2) The probability of $B$ AND the probability of $A$ given that $B$ happened. 
It turns out that both situations are equally like to happen.  (I cannot myself find out the intuitive reason). Thus we have to weight both scenarios with $0.5$
$P(A \cap B) = 1/2 * P(A \cap (B \mid A)) + 1/2*P(B \cap (A \mid B))$
Now use that $A$ and $B \mid A$ are independent and remember that both scenarios are equally likely to happen. 
$P(A \cap B) = P(A) * P(B \mid A)$
Tadaaa... now isolate the probability of the conditioning!
btw. I would love if someone could explain why scenario 1 and 2 are equal. The key lies in there imo.
A: You could see P(A∩B)/P(B) as P(A∩B)/(1/x) where x is the average amount for event B, then simplify to x • P(A∩B), which means on average it will skip over events that aren’t B
A: The way I think about it is this:
$$P(A|B)=\frac{P(A \cap B)}{P(B)}$$
The key is to understand what each term means and what division by $P(B)$ means in this case (it's a little more confusing because we are dividing by a number which is $\le 1$Also, Do not think about this using a Venn diagram. As far as I know, this formula has no clear meaning that can be visualized with a Venn Diagram, and as another answer mentioned, Venn diagrams are mostly used to describe sets and intersections, not probabilities.
Let's start with the numerator.
$$P(A\cap B)$$
At first I was also confused as to why this is not the entire formula for conditional probability because both $P(A|B)$ and $P(A \cap B)$ describe probabilities in which both $A$ and $B$ occur. But things become clear when you consider more events(i.e. C, D, E etc). Now when you say $P(A \cap B)$, you consider the entire sample space when what you need is $A$ with some relation to only $B$, disregarding other events! What we need from conditional probability is to help us establish a "What is the likeliness of $A$ considering $B$ has occured." relation between two events. This leads us to the role of the denominator.
To me, $P(B)$ was the confusing part about the formula, so let's consider the $P(B)$ in the formula as a seperate term $\frac{1}{P(B)}$. If we consider $P(B)$ to be the chance obtaining 1 from a six-sided die, then $$P(B)=\frac{1}{6}\implies \frac{1}{P(B)}=6$$This is the same as the average number of die rolls that we need to roll a six. In other words, to "probabilistically guarantee" an event $B$, we repeat the experiment $\frac{1}{P(B)}$ times ($P(B)\cdot \frac{1}{P(B)}=1$).
Therefore,
$$P(A \cap B)\cdot \frac{1}{P(B)}$$ Is the same as saying give me the probability of both $A$ and $B$ occuring assuming $B$ is guaranteed.

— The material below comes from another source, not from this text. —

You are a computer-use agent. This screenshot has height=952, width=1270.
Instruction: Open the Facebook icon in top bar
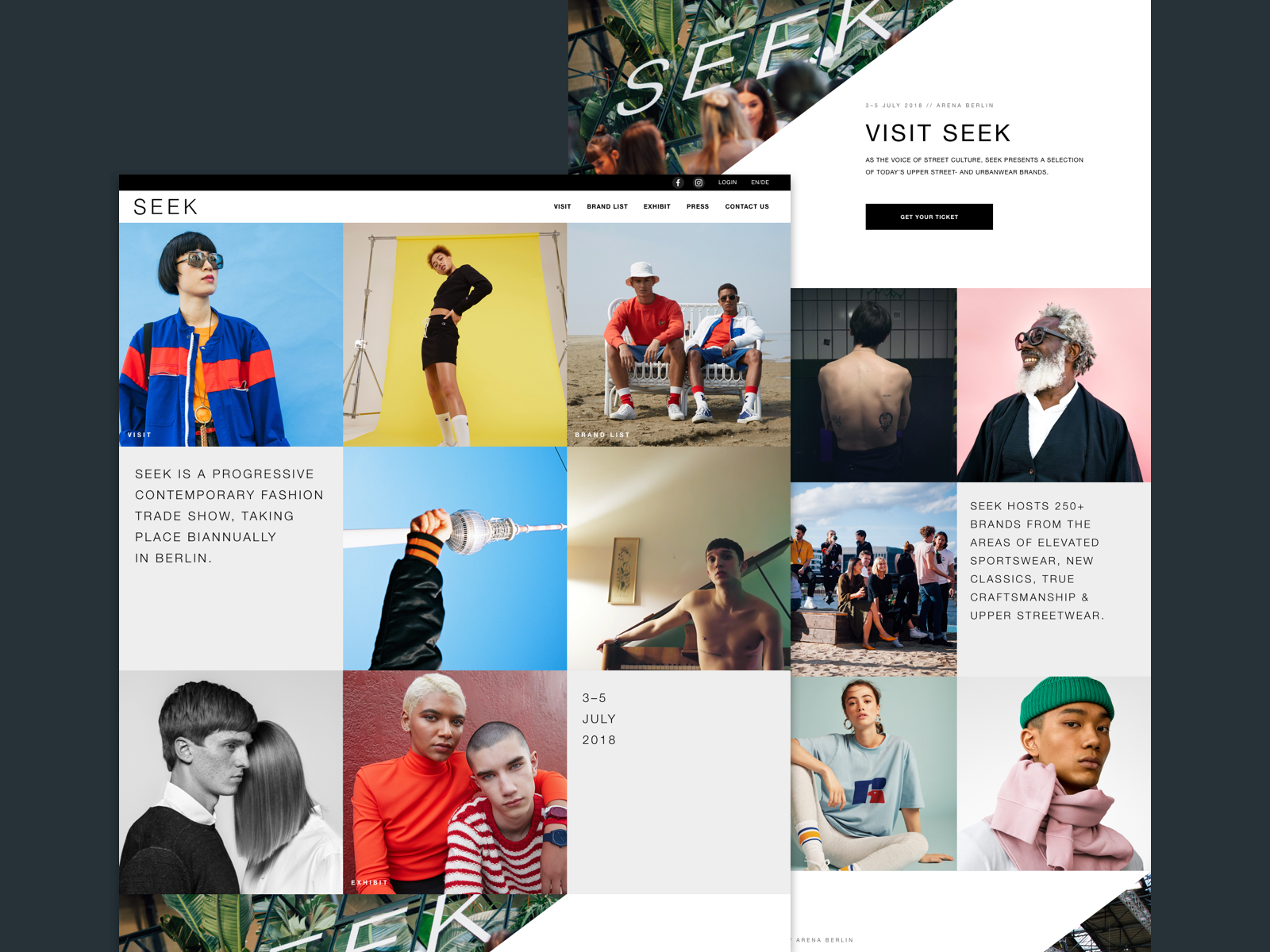pos(678,182)
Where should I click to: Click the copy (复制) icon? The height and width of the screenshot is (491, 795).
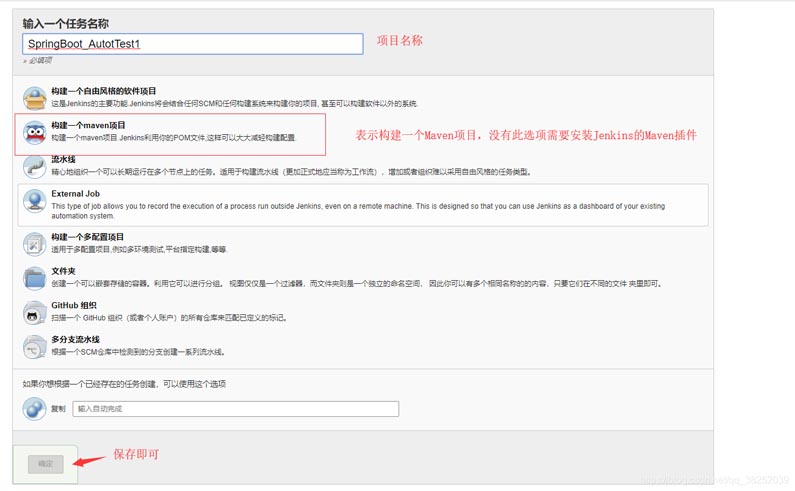[35, 409]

NOTE: I am an undergrad student currently taking an Introduction to Probability course. If I commit a Math or Statistics crime, please forgive me. Also disregard the fact that I am answering this question 5 years later.

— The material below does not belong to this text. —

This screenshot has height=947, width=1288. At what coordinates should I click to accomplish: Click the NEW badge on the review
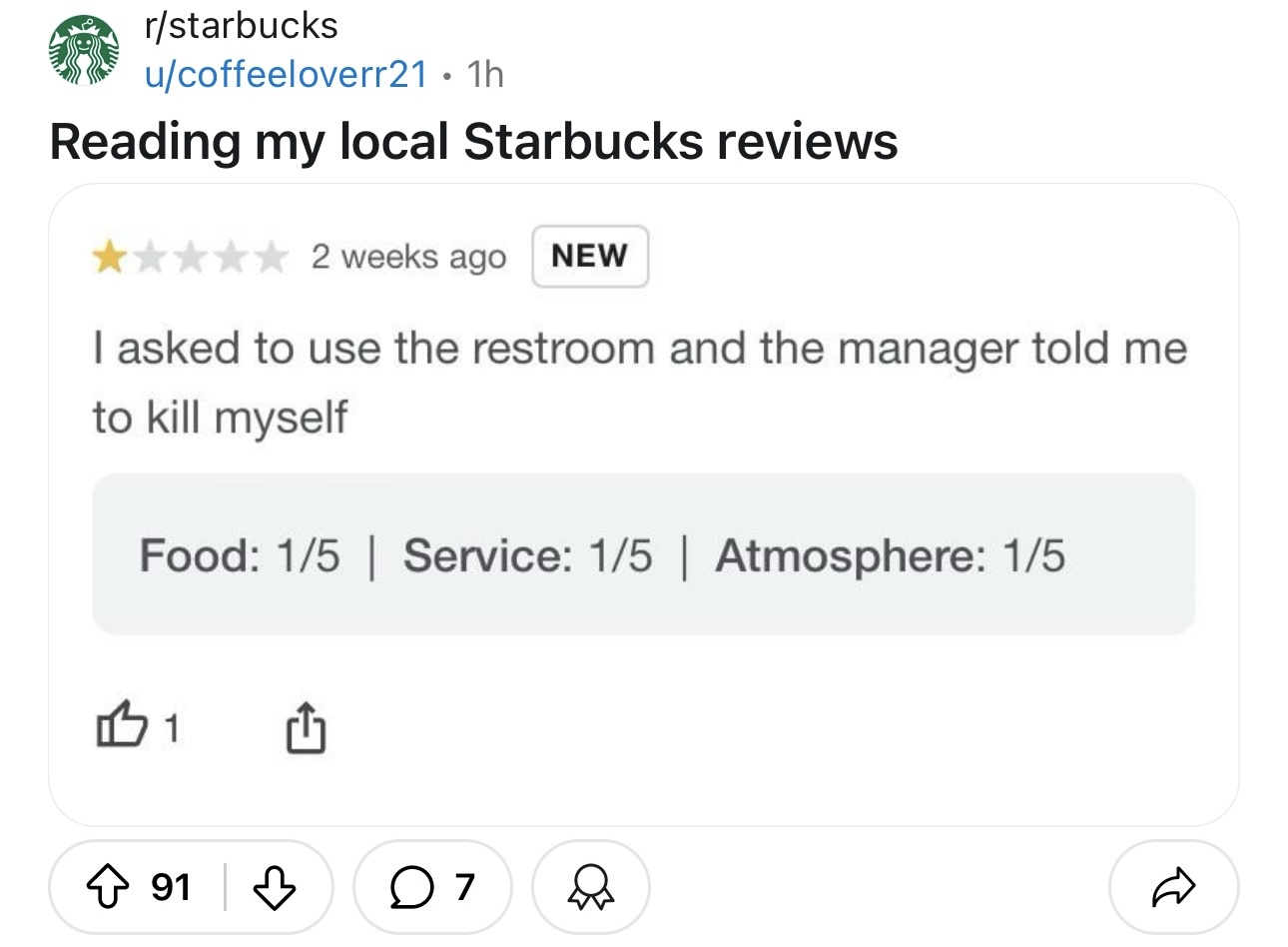pyautogui.click(x=590, y=257)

A: Let add a bit of philosophy and heuristic. 
The question ends at : wouldn't the probability of P(A|B) simply be equal to the probability of A intersection B.
In line with proof by contradiction; 
Let say Answer to your question is YES.
Then, how should we calculate p(A|B). 
Is this equal to n(A|B) / n(B) ---- (1)
Wait,
From the diagram without loss of generality, 
the entity (A|B) can be considered as disjoint set, 
(especially when the interest is to calculate the probability of (A|B) entity only).

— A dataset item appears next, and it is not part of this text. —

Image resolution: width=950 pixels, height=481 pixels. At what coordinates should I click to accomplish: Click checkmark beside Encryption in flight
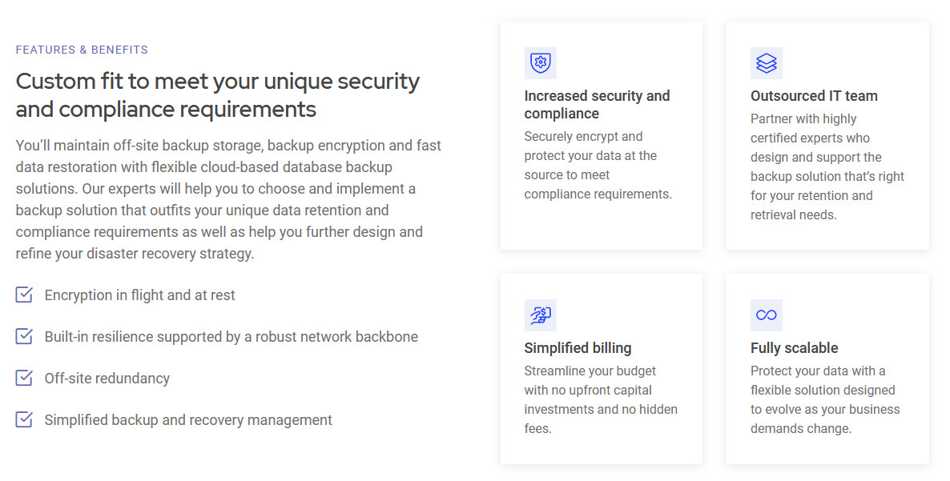point(24,295)
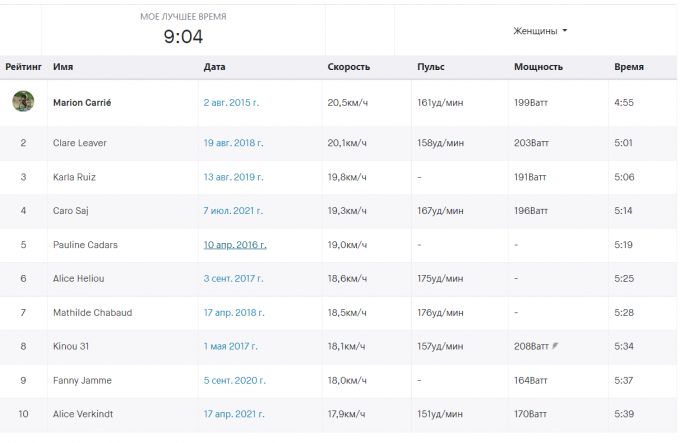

Then can we say p(A|B) = n(A|B) / n(A + B- A∩B) ---- (2)
Or even p(A|B) = n(A|B) / n(Rectangle)         ---- (3)
Or even p(A|B) = n(A|B) / n(Rectangle + anything other than Rectangle) ----(4)
So among (1), (2), (3), and (4) which one is correct?
Possibly an anchor for the denominator is missing here in the whole argument.
So intuitively that denominator is justified when we anchor it to n(B).
A better substitute for the denominator could be Set B intuitively which will act as an anchor. 
And the inclusion of set B only fix the calculation pf p(A|B) by dividing p(B) with p(A∩B).